University colleges, endowed by patrons, were gradually formed where students resided during their long courses of study. William of Durham founded University College in 1249. John Balliol left money which his widow applied to founding Balliol College in 1282. Earlier, in 1264, Walter de Merton , chancellor of England, devoted most of his fortune to establishing Merton College. Undergraduates were admitted for the first time about 1500. By Elizabeth's reign, there were fifteen colleges. As at Cambridge, they increasingly attracted the sons of wealthy or aristocratic families rather than poor scholars.

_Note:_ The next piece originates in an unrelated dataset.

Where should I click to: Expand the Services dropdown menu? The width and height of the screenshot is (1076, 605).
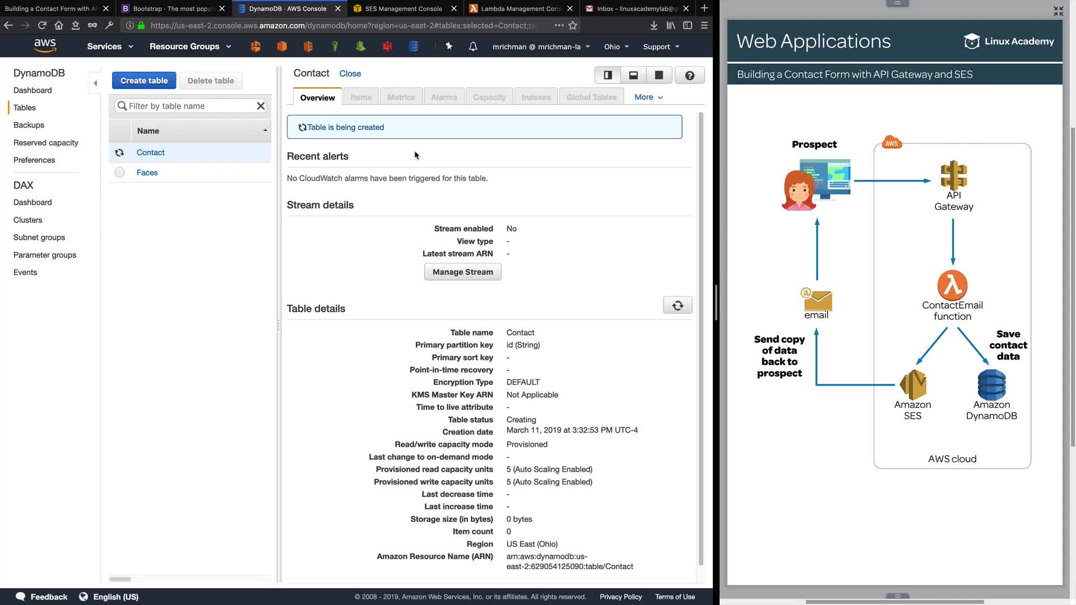pos(110,46)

Under the influence of Archbishop Laud , Oxford became associated with high-church views, reinforced after the 1640s when the city was the headquarters of the royalist army during the Civil War. In the early Hanoverian period it was reputed a nest of Jacobitism , though such disloyalty as there was caused the authorities little more than momentary irritation. More than two-thirds of its graduates entered the Church of England, and the Oxford movement in the 19th cent. reflected their concerns about priesthood.
the 19th cent. saw the beginnings of change. Degrees were no longer awarded without written examination. Honours degrees in both classics and mathematics were introduced in 1801, creating the ‘double first', and a similar provision was made for science and law in 1890. From the last quarter of the 19th cent. the number of Oxford colleges began to increase. the first two colleges for women were Lady Margaret Hall and Somerville (1879), and since 1937 colleges for postgraduate study, such as Nuffield, St Antony's, Linacre, and Wolfson, have been founded.